One of Ralph Richardson's most famous roles is taken by Patrick
Stewart, so you might suppose a journey into the intergalactic
unknown would be a doddle for the Star Trek veteran.
But the play is left hanging unconvincingly by director Jude Kelly as
a half-heartedly updated parable.
I fear she will do her campaign to succeed Trevor Nunn at the
National absolutely no good at all with this effort. It pales
pitifully in comparison with Stephen Daldry's re-invention of
Priestley's war-horse, An Inspector Calls.
Johnson, lying in pyjamas on his deathbed, is a downmarket Everyman,
a dull insurance clerk redesigning his own identity in a self-
indulgent wallow. His out-of-body experience leaves a photographic
image on the bed.
Stewart's face is projected, much enlarged, on a white brick wall.
That wall disintegrates as his pre-celestial adventure - and the
audience's purgatory - begins, with the hands of the other actors
breaking through. White spongy bricks get under everyone's feet for
the rest of the evening.
Johnson is hounded by insurance clerks and sucked into a dodgy
nightclub where, in a fantasy episode of absurdist excess, he seduces
his daughter and kills bis own son.
Unfortunately the production fails to enunciate any narrative point
to all this. Nor does it contain the ebb and flow, let alone rush, of
a supposed dream.
Stewart makes a thoroughly banal, unaccentuated exit to eternity
across a sea of black plastic while two unbelievably irritating lady
pianists continue the soporific musical doodling that undermines the
entire show.
The cuts and alterations remove Priestley's strict contrast between
pre-War sobriety and the effusive, already dated (in 1939)
Expressionism of the central episodes.
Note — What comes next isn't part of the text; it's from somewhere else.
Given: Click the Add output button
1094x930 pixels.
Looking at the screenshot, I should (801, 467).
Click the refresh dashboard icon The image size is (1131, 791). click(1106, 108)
And they misguidedly pander to
a modern sensibility with mention of 'going clubbing', homosexual
marriages and animal rights campaigns. False notes multiply over the
bum notes of the lady pianists.
Nor does Mr Stewart, whose classical RSC voice is still a great
asset, get anywhere near the ethereal, dotty starkness that Priestley
wrote, and that Richardson must have conveyed so well.